Reputation: 371
Hi here is my example let's say
class A { }
class B : A { }
void test<T>(T clazz)
{
Console.WriteLine("clazz type = {0} T type = {1}",
clazz.GetType().Name,
typeof(T).Name);
}
static void Main(string[] args)
{
A b = new B();
test(b);
Console.ReadLine();
}
The result is clazz= B T= A ????? why inference generic type doesn't take into account polymorphism ?
Upvotes: 1
Views: 126
Reputation: 48076
I don't think generics is the issue. It has to do with the the differences between typeof
and GetType
. GetType
determines the type at run time, typeof
determines the type of that instance at compile time. You declared the variable as type A, therefor that is the compile time type. Whether or not you assign an instance of an inherited class to that reference doesn't matter, you declared it as type A, that's what typeof
returns. GetType
is returning the type of the instance that reference currently points to, it doesn't care what you declared the variable as, but what the instance actually is.
Upvotes: 1
Reputation: 1728
typeof
works at compile time, that is, it can't know about the polymorphism, because at that time it's not yet decided what type the actual object stored in the variable is. GetType()
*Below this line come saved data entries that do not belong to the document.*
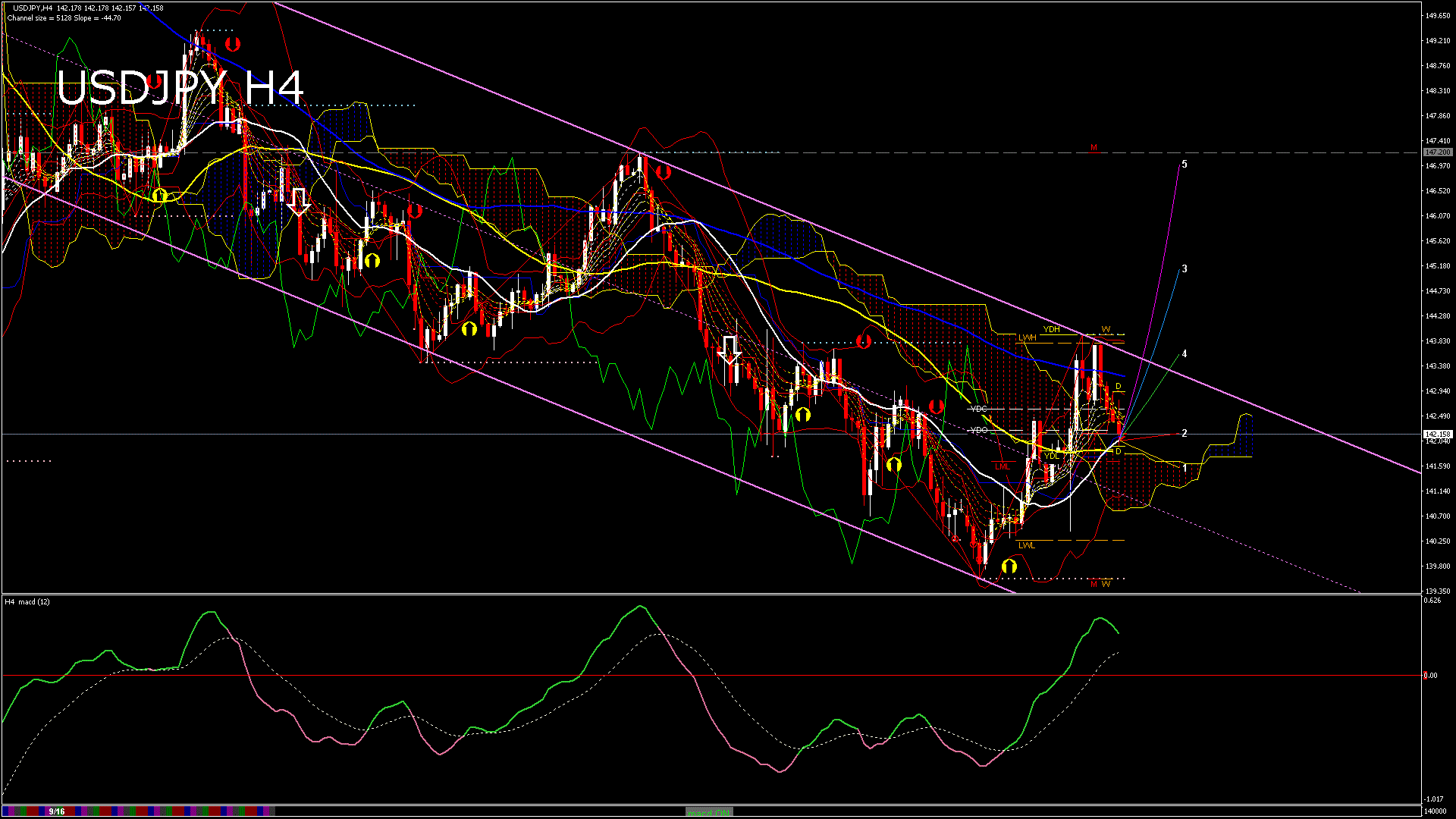The width and height of the screenshot is (1456, 819).
Task: Select projection path label 3
Action: tap(1185, 269)
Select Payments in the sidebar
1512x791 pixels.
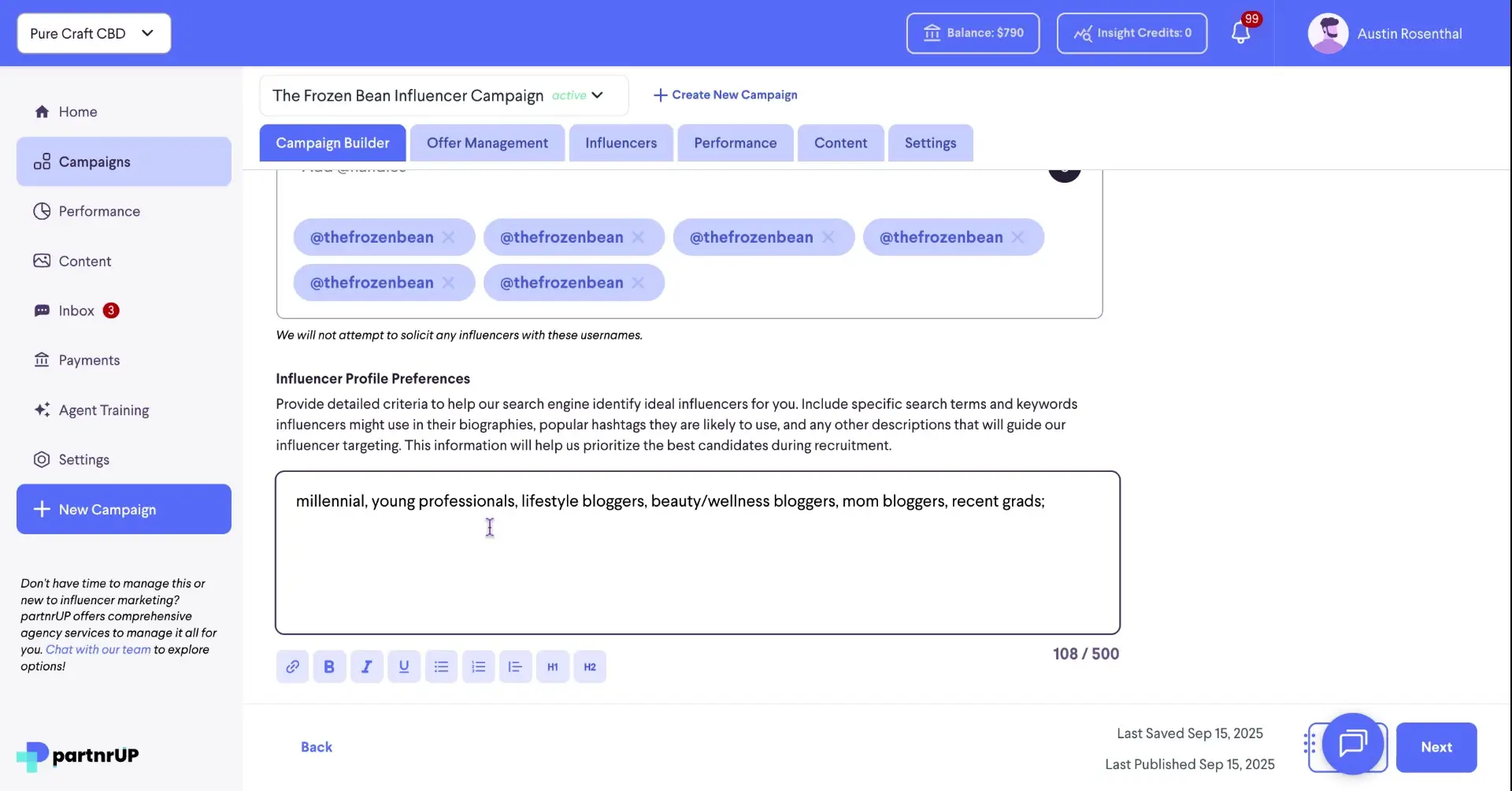[x=89, y=360]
, however, works at runtime and can know the actual type.
Upvotes: 3
Reputation: 1500065
The result is clazz= B T= A ????? why inference generic type doesn't take into account polymorphism ?
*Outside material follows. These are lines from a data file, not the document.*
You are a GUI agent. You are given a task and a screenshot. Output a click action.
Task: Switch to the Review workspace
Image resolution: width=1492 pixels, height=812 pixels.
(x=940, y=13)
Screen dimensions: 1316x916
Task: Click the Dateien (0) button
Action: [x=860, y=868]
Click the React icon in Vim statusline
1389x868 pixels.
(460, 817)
Type inference is performed at compile time. The compile time type of the variable b
is A
, so the compiler infers that you meant:
test<A>(b);
The fact that the value of b
at execution time is B
is irrelevant, because that's too late for type inference.
As of C# 4 you can defer the type inference until execution time using dynamic
though:
dynamic b = new B();
test(b);
Upvotes: 6
Reputation: 224877
When you pass an expression of type A
to a parameter that determines a generic T
, T
is going to be A
. The value of the object doesn’t come into play; it could be null
and everything would still work.
(You can think of it as the type being determined at compile-time, but that’s not necessarily true, just necessarily possible.)